Pero no es así: para entender el fin supremo de la obra, la esencia de su propósito a más del regalo magnífico de su lindura, transcribo este fragmento escrito por las autoras: “El dolor es atroz. Por eso la única solución es resistir y resistir, despertar las conciencias, para que la maldad se pare de una vez. Esperanza, ilusión, paz, llámese como quiera; amor. Lo infinito limita la maldad”.

El arte navega en aguas profundas y los vientos que lo mueven están marcados por el sino de los tiempos. Cinco generaciones se condensan mágicamente en las tablas del teatro, mientras nos muestran al resto de los asistentes desde la comodidad casual y temporal de la silletería buena parte de las tragedias, los sufrimientos y los crímenes -que hoy siguen vigentes - en que se ha visto envuelta esa especie nuestra sumergida por siglos en el fanatismo, el oscurantismo y la irracionalidad del odio y la discriminación.

Al final, sin embargo, aparece la luz. Las generaciones de mujeres mantuvieron durante la obra -como ocurre en la realidad- un hilo conductor que impidió que las víctimas del suplicio quedaran dispersas por ahí, en el viento, como si la sociedad fuera una entelequia sin sentido, como si no existiera. En la trama, el vínculo proviene del amor que -sin saberlo- comparten las protagonistas por la luz que emite un insecto misterioso, con luz propia, que se ilumina así mismo en la oscuridad y que ilustra en su revoloteo el firmamento entero.

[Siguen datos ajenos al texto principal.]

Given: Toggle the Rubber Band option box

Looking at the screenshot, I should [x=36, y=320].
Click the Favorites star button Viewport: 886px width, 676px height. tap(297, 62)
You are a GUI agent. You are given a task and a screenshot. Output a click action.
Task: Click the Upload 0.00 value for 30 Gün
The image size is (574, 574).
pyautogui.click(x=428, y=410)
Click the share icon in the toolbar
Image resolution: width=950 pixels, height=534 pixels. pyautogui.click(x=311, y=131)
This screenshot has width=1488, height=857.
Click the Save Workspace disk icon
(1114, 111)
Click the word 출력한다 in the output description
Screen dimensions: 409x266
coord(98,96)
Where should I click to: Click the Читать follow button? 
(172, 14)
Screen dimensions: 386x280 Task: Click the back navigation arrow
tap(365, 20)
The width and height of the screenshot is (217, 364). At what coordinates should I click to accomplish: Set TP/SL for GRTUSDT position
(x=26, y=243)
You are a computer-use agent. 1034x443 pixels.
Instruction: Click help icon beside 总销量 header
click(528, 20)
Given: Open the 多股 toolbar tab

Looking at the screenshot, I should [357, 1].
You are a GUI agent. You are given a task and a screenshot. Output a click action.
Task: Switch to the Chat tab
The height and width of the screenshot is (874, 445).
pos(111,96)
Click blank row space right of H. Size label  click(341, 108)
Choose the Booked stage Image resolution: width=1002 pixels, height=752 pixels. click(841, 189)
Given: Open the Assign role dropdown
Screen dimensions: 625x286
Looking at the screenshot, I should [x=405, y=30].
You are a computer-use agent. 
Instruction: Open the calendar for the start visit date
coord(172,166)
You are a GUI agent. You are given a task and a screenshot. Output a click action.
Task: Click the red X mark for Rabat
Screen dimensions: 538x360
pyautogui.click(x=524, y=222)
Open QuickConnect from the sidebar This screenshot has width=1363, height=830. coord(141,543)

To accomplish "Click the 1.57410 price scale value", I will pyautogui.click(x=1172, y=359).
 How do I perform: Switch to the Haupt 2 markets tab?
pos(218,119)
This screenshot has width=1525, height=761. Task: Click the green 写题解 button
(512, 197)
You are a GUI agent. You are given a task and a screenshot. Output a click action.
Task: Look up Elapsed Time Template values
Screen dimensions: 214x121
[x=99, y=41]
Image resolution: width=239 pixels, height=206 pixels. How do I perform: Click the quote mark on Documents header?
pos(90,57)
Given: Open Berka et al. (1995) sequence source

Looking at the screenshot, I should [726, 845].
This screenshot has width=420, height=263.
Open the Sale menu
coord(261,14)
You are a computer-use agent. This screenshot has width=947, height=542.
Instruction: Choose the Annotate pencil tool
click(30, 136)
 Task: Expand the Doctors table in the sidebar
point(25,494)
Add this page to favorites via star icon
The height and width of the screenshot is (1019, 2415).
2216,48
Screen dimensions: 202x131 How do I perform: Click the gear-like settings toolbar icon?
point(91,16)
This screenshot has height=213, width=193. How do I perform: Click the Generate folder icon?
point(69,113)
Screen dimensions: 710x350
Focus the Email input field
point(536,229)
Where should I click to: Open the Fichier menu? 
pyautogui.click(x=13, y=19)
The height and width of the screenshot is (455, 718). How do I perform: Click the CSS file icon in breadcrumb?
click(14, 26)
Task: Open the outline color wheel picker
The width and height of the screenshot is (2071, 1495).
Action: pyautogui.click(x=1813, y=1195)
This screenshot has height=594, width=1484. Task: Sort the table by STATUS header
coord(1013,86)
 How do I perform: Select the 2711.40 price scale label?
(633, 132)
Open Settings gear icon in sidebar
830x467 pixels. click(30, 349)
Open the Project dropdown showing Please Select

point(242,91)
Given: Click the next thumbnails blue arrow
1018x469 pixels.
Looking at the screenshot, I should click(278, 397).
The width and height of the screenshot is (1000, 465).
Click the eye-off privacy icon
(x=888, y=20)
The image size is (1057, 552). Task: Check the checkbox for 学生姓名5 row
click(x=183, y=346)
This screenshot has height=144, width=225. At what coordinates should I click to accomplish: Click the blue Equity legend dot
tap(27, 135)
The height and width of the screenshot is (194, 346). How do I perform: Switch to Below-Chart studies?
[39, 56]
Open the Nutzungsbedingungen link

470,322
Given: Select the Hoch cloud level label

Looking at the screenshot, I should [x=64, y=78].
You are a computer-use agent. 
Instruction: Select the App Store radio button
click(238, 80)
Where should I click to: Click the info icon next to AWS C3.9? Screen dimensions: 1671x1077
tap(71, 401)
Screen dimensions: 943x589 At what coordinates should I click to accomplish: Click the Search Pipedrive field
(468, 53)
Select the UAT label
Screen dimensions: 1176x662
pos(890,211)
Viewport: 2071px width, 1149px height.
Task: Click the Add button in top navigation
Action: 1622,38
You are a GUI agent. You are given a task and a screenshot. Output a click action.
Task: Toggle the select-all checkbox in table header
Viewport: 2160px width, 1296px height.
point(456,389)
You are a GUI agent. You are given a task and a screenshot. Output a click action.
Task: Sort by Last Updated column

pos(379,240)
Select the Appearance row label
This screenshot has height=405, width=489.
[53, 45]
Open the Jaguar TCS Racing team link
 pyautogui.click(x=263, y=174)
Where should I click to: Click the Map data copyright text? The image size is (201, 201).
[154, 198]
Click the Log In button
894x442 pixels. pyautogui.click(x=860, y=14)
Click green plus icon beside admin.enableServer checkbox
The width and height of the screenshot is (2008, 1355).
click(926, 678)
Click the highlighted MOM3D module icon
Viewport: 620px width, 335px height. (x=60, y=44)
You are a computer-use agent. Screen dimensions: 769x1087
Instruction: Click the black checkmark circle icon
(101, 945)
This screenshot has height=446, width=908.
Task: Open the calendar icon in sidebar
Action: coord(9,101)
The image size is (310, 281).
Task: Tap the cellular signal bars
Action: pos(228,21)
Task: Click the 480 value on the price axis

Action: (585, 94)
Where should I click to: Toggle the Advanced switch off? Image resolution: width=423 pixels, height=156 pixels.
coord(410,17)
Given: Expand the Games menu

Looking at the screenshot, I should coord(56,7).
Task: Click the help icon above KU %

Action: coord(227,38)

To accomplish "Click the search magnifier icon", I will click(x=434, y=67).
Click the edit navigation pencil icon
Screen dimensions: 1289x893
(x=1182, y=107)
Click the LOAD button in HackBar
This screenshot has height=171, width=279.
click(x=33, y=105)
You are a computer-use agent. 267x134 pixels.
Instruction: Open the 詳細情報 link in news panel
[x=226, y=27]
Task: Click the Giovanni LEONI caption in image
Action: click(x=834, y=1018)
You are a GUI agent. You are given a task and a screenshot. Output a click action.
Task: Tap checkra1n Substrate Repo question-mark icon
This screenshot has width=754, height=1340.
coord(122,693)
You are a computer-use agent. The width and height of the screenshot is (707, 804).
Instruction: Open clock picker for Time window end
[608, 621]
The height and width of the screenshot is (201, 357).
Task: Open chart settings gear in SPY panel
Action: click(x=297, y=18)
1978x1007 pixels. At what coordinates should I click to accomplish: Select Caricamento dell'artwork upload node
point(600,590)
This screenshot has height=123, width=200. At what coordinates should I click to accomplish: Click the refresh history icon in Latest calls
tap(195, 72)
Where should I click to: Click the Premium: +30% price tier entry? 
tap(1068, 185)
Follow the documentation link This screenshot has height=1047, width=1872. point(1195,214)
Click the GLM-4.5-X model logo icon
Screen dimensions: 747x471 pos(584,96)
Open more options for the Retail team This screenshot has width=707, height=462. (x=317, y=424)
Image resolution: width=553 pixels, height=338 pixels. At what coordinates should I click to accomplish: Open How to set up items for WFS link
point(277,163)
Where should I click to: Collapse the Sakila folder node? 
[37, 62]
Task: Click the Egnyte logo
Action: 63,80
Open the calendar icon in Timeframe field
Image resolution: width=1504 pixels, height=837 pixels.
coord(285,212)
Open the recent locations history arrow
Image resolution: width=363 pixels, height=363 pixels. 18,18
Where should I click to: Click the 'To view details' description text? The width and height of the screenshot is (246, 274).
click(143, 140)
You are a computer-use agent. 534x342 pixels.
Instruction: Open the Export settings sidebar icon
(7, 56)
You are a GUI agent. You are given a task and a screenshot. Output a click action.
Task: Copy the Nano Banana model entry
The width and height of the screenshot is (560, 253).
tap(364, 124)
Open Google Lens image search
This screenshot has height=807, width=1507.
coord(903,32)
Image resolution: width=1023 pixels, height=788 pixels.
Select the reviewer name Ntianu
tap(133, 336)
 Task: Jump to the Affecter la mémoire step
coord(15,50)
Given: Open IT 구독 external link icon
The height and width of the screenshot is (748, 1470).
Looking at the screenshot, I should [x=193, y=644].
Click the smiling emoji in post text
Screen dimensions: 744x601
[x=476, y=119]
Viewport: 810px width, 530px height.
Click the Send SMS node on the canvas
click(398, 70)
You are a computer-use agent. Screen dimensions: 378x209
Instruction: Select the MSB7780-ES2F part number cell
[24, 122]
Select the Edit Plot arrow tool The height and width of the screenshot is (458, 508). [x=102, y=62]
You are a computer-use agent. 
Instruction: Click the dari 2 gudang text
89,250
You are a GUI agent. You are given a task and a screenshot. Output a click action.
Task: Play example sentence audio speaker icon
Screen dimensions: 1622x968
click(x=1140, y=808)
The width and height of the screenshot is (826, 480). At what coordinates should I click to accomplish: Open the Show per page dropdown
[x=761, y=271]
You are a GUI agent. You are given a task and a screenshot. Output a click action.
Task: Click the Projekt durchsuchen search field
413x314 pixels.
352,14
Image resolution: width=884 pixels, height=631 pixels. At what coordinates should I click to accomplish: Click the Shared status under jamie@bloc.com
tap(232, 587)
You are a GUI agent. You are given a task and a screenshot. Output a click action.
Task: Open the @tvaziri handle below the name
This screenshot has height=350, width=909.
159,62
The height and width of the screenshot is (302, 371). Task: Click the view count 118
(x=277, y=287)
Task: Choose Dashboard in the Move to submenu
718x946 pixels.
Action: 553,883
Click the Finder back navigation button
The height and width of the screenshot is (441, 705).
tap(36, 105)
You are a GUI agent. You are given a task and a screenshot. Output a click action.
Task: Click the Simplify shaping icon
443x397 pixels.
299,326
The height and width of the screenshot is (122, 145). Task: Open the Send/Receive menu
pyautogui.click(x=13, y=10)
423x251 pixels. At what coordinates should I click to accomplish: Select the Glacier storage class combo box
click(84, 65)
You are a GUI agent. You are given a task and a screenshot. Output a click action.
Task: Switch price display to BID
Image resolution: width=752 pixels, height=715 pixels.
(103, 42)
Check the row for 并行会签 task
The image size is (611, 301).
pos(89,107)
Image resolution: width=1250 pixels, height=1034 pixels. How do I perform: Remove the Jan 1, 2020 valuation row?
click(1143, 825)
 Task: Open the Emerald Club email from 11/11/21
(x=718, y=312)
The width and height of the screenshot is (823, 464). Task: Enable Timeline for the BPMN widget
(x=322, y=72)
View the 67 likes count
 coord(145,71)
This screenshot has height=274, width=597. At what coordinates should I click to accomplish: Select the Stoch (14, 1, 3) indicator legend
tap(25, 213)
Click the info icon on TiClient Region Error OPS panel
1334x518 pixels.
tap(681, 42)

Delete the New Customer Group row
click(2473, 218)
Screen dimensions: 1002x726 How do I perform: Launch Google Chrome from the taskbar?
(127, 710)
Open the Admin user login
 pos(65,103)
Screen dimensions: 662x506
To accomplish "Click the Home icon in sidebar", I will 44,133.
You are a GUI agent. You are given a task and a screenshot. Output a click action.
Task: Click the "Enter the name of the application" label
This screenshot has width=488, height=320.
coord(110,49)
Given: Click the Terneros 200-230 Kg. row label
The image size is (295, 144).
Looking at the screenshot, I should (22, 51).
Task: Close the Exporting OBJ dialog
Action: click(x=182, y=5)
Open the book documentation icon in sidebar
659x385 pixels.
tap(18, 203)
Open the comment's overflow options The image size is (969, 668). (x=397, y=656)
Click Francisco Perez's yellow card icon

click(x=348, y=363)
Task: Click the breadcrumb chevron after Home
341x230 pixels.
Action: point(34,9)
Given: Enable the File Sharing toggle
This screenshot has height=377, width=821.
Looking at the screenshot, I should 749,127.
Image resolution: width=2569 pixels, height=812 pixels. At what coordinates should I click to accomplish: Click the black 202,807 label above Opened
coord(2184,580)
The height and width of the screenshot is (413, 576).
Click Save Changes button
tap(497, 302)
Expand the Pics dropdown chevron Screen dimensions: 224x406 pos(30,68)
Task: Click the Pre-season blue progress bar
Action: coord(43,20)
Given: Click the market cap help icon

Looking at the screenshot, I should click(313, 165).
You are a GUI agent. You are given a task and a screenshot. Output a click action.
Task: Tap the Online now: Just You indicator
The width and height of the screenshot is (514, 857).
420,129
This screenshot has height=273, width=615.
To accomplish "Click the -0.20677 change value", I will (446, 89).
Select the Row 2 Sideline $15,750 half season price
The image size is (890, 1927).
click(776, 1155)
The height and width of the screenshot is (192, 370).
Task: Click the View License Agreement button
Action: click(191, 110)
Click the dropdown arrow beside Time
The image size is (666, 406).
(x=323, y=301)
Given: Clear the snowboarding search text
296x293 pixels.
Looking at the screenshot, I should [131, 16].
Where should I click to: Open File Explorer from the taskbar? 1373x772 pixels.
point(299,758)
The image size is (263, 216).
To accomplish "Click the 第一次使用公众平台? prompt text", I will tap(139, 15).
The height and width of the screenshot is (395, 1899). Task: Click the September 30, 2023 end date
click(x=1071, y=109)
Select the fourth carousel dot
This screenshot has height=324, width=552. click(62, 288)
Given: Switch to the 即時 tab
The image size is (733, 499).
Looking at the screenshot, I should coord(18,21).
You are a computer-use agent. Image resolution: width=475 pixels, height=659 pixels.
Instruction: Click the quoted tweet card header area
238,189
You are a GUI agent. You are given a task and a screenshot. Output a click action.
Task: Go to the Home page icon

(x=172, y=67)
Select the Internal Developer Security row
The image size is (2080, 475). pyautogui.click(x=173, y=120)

En el libreto, aparece un juego infantil en las manos de una actriz: una serpiente pretende comerse el fugaz insecto. Este increpa a la serpiente y la interroga: ¿necesitas devorarme para vivir? No, le contesta arrogante la agresora. ¿Acaso soy parte de tu cadena alimenticia? No, tampoco. Y entonces, ¿por qué quieres devorarme? Pues porque no quiero que tú brilles, respondió la culebra en bocanada.

¡Que no brillen los demás, que permanezca para siempre mi poder, mi arrogancia! ¡Que la verdad quede oculta para siempre, que no brille, que no ilumine esa luz refractaria ni a los crímenes ni a las injusticias ni a los pecados, que así es como quedan sus autores de inocentes!

¡Qué viva el teatro! Su luz. ¡Que viva el arte!